**WHAT TO PRODUCE:** Task for the records below: repeat the line containing "The image size is (808, 560)." and every line after it, exactly and with nothing else, but leave out the pictures.

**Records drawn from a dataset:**

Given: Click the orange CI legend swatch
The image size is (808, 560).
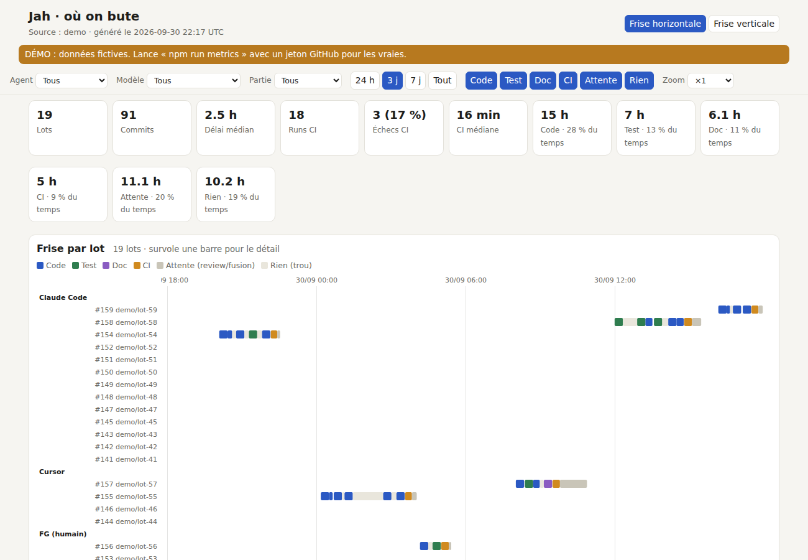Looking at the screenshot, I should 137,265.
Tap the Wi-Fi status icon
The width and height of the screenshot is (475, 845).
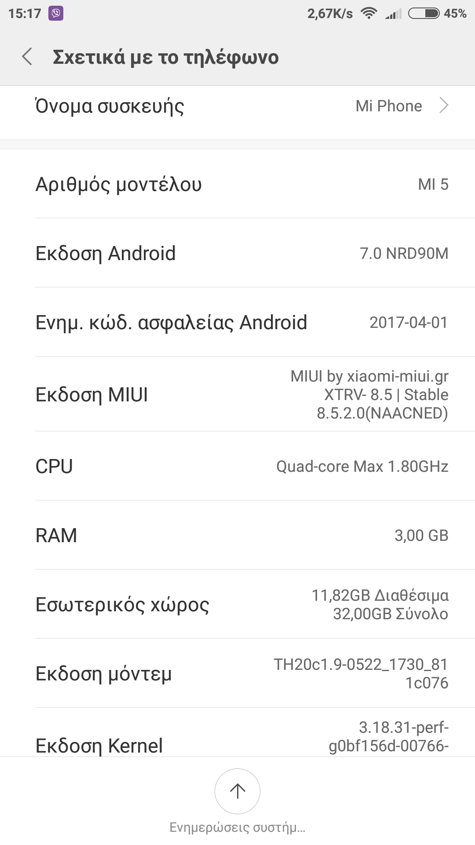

**TASK ANSWER:**
The image size is (808, 560).
Looking at the screenshot, I should 137,265.
Tap the Wi-Fi status icon
The width and height of the screenshot is (475, 845).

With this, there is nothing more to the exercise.